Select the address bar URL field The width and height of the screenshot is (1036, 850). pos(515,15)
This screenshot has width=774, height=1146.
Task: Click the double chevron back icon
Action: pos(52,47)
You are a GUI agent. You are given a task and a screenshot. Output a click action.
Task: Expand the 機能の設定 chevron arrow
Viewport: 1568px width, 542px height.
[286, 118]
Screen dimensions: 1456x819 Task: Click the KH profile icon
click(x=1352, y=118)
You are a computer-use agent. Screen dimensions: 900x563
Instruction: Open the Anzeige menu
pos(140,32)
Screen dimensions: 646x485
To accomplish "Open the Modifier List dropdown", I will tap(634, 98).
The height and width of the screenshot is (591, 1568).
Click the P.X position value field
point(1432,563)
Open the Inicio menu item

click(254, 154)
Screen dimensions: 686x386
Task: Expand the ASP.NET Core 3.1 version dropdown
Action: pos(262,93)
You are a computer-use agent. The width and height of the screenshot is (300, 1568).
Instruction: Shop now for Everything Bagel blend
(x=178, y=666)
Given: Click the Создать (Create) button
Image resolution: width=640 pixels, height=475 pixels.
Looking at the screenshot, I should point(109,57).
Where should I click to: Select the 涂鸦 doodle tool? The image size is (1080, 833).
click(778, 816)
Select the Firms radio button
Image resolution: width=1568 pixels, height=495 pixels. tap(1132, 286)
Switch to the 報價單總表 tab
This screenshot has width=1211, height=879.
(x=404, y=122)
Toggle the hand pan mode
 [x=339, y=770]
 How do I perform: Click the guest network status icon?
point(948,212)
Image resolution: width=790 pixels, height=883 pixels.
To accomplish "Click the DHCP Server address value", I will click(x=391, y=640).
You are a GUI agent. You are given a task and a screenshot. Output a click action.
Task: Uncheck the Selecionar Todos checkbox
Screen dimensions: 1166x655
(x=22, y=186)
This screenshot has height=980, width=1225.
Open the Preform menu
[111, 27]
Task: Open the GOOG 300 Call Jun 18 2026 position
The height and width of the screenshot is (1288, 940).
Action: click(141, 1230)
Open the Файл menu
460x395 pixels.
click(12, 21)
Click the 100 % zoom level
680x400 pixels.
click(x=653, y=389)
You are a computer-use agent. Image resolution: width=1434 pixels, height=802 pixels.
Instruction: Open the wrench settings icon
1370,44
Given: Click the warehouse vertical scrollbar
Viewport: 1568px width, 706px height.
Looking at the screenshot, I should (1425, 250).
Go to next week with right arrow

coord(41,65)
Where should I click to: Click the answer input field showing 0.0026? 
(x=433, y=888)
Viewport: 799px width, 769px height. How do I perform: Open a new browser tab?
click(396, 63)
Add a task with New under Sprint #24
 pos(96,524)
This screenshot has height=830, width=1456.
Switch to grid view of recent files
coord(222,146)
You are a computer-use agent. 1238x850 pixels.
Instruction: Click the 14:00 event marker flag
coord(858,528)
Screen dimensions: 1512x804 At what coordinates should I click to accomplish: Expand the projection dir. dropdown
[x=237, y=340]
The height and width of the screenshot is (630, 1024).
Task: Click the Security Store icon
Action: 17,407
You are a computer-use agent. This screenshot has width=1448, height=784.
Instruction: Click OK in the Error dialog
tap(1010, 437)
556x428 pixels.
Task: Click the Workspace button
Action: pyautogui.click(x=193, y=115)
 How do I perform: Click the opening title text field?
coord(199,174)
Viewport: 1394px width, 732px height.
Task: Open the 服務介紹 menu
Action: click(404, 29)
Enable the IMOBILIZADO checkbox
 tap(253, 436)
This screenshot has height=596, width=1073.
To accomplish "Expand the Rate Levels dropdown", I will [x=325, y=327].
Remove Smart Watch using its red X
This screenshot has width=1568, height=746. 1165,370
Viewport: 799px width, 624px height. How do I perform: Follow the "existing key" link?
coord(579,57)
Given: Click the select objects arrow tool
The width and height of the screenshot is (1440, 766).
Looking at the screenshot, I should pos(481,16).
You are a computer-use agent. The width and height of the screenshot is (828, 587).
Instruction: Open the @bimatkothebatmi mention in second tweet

§ Problem requirements: Only the number is wanted: how many lines in the material above contain the string "agent"?

§ Result of this task: 8